Secular opposition angered by naming of Ali Laarayedh, a part of ruling Ennahdha’s hardline wing, as PM-designate.

Moncef Marzouki, Tunisia’s president, has asked Ali Laarayedh, the interior minister, to form a government within 15 days, after the main Islamist Ennahda party named him as their candidate, the presidential spokesman has said.

Marzouki’s spokesman told a news conference on Friday that Ennahdha leader Rached Ghannouchi had formally nominated Laarayedh to succeed outgoing Prime Minister Hamadi Jebali, who resigned on Tuesday.

Laarayedh, 57, was a founding member of Ennahdha, and served as the party’s secretary-general in the 1980s, up until his arrest in 1992. He served 14 years in prison.

Ennahdha is the largest party in the National Constituent Assembly with 89 of the body’s 217 seats.

Marzouki’s secular Congress for the Republic party, the second-largest with 29 seats, has already said it will join a new Ennahdha-led coalition. As such, Ennahdha should have little trouble getting the 109 votes needed for a majority.

“He is the official candidate of Ennahdha for prime minister,” Mouadh Ghannouchi, son of party chief Rached Ghannouchi, said earlier on Friday.

Laarayedh said that he would form a government for “all Tunisians”.

“We are going to enter the phase of forming a new government that will be for all Tunisian men and women, taking into account the fact that men and women have equal rights and responsibilities,” he said after agreeing to take the position in a meeting with Marzouki on Friday evening.

Liberals concerned

Ennahdha’s choice is likely to raise hackles among liberal Tunisians, some of whom accuse Laarayedh’s interior
ministry of failing to curb violence by political Islamists against advocates of secularism, including journalists and artists.

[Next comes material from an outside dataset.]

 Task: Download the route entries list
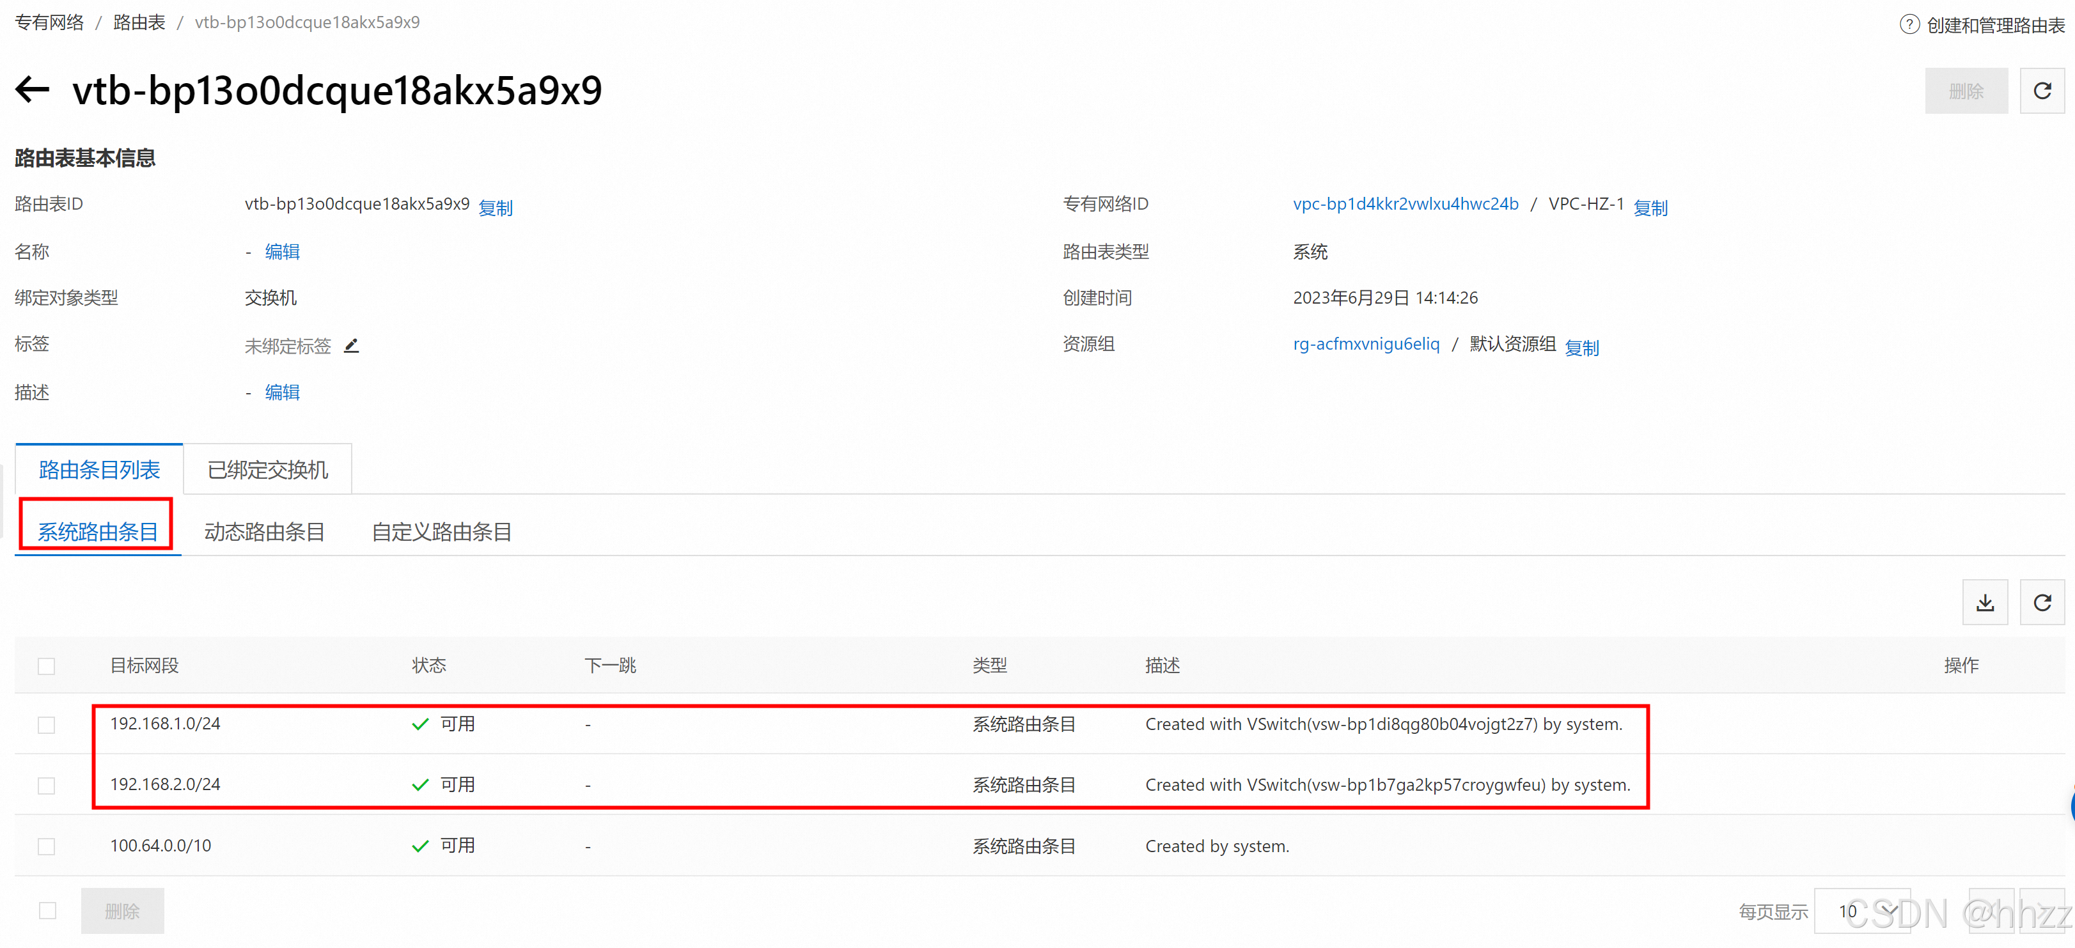1985,602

“The decision deepens the crisis because Larayedh headed the ministry responsible for the killing of [secular politician Shokri] Belaid and violence that has spread throughout the country,” said Zied Lakhdar, a leader in the Popular Front, in which Belaid was secretary-general.

Mahmoud Baroudi, a leader of the secular Democratic Alliance opposition party, said Laarayedh’s appointment would aggravate tensions and increase anger in the streets.

“He was responsible for leniency with Islamist violence against human rights activists,” he said, blaming Islamists for disrupting opposition meetings and assassinating Belaid.

Laarayedh, 57, became interior minister when Jebali’s government was formed in December 2011 after an election in October.

He is viewed as belonging to Ennahdha’s hardline wing, which rejects any political role for parties linked to the era of deposed President Zine al-Abidine Ben Ali.

Jebali, who is secretary-general of Ennahdha, resigned on Tuesday after his plan for a non-partisan cabinet of technocrats to prepare for elections collapsed, largely because of opposition from within his own party and its leader, Rached Ghannouchi.

The assassination of opposition leader Shokri Belaid on February 6 plunged Tunisia into its worst political crisis in the two years since a revolt toppled Ben Ali.

The secular leftist’s killing sent protesters flooding into the streets, exposing the deep rifts between Tunisia’s empowered Islamists and their liberal and secular-minded opponents.

The government says that arrests have been made in the murder inquiry, but has not provided specifics.